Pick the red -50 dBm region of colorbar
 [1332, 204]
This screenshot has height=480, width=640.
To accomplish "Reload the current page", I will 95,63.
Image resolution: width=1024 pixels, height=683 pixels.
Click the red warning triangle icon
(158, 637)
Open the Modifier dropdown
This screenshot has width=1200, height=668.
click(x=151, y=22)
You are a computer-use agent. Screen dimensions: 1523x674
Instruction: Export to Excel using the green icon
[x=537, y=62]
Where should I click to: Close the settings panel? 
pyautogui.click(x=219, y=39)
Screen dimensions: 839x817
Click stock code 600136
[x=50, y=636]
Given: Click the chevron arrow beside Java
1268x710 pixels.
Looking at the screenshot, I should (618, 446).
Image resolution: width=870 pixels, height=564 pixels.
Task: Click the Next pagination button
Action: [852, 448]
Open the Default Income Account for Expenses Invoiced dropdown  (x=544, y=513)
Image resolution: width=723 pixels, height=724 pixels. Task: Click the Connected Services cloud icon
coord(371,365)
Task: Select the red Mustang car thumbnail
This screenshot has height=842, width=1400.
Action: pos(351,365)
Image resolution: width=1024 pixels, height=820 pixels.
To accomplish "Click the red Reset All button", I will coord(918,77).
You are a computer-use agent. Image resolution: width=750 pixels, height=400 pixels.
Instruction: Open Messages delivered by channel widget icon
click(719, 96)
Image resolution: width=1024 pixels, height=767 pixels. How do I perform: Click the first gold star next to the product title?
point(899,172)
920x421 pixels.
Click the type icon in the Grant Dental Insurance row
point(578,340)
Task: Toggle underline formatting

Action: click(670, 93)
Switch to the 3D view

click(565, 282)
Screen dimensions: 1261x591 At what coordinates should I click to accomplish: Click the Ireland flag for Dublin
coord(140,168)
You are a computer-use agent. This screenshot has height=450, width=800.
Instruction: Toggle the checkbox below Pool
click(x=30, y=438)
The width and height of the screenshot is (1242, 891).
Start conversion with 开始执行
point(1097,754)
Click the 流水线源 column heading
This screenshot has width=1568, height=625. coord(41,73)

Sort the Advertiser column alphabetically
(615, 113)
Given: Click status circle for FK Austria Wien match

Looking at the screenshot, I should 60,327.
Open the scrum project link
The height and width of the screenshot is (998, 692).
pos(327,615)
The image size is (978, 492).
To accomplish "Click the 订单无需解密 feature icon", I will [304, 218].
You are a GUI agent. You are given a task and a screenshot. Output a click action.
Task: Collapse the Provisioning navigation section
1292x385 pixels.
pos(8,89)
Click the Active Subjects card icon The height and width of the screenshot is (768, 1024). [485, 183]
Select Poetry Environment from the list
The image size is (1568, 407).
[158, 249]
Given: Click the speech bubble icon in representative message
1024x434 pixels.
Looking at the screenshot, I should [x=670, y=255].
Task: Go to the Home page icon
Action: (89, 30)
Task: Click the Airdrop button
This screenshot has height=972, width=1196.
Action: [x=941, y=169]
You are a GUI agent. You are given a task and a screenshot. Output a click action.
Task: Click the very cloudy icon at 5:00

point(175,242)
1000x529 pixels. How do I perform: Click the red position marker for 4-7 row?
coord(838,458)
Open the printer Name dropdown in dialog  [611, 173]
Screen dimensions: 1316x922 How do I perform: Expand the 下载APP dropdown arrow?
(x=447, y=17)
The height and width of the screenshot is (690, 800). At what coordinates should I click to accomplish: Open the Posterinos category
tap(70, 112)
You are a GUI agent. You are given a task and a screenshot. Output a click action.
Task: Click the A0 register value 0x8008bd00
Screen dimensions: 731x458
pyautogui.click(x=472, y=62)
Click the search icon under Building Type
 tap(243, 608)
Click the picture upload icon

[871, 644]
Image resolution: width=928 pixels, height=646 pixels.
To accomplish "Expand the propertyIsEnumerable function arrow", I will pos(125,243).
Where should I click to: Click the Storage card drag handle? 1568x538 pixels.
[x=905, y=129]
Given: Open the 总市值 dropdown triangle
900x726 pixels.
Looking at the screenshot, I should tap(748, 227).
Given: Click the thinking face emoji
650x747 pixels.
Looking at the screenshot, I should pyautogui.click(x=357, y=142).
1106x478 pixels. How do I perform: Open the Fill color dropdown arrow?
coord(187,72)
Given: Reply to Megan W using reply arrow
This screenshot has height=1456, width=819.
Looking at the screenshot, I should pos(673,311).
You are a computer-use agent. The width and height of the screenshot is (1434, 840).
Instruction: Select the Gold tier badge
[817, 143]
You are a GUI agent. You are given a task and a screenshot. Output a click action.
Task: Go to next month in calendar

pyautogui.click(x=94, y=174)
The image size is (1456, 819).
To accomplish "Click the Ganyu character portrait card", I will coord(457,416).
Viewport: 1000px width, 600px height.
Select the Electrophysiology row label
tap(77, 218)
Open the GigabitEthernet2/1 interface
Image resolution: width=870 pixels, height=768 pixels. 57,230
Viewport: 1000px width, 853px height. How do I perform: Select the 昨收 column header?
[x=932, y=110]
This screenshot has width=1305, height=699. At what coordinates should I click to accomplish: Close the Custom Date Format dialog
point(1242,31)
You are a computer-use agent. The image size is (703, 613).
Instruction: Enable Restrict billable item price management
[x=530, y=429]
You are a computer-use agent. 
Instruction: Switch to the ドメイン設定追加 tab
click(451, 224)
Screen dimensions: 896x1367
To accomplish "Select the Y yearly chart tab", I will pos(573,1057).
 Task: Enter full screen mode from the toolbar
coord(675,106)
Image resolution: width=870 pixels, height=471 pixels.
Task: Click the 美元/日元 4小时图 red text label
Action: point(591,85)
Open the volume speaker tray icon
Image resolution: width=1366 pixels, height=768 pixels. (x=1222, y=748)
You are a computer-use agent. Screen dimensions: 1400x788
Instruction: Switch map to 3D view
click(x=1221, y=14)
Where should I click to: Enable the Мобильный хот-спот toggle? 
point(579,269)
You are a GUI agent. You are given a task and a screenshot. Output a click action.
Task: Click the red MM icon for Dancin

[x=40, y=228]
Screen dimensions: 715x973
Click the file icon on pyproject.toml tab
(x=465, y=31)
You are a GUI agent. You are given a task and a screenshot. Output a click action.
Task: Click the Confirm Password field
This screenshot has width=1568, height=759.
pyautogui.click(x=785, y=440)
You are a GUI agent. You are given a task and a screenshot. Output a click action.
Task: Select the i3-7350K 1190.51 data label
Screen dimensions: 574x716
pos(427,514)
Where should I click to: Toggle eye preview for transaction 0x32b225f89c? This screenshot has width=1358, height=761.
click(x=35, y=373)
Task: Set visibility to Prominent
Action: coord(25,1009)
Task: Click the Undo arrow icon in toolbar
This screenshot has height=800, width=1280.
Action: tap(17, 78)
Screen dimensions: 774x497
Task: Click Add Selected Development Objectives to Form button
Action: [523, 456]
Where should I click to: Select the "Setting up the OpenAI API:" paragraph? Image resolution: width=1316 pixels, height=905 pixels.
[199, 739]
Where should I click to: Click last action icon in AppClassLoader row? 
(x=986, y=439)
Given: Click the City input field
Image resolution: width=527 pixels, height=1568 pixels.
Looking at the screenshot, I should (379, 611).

# # # # #

◆ **Problem requirements**
Look through the listing above and copy each line with the word "field" in it.

◆ **Written response**
Task: Click the Confirm Password field
Given: Click the City input field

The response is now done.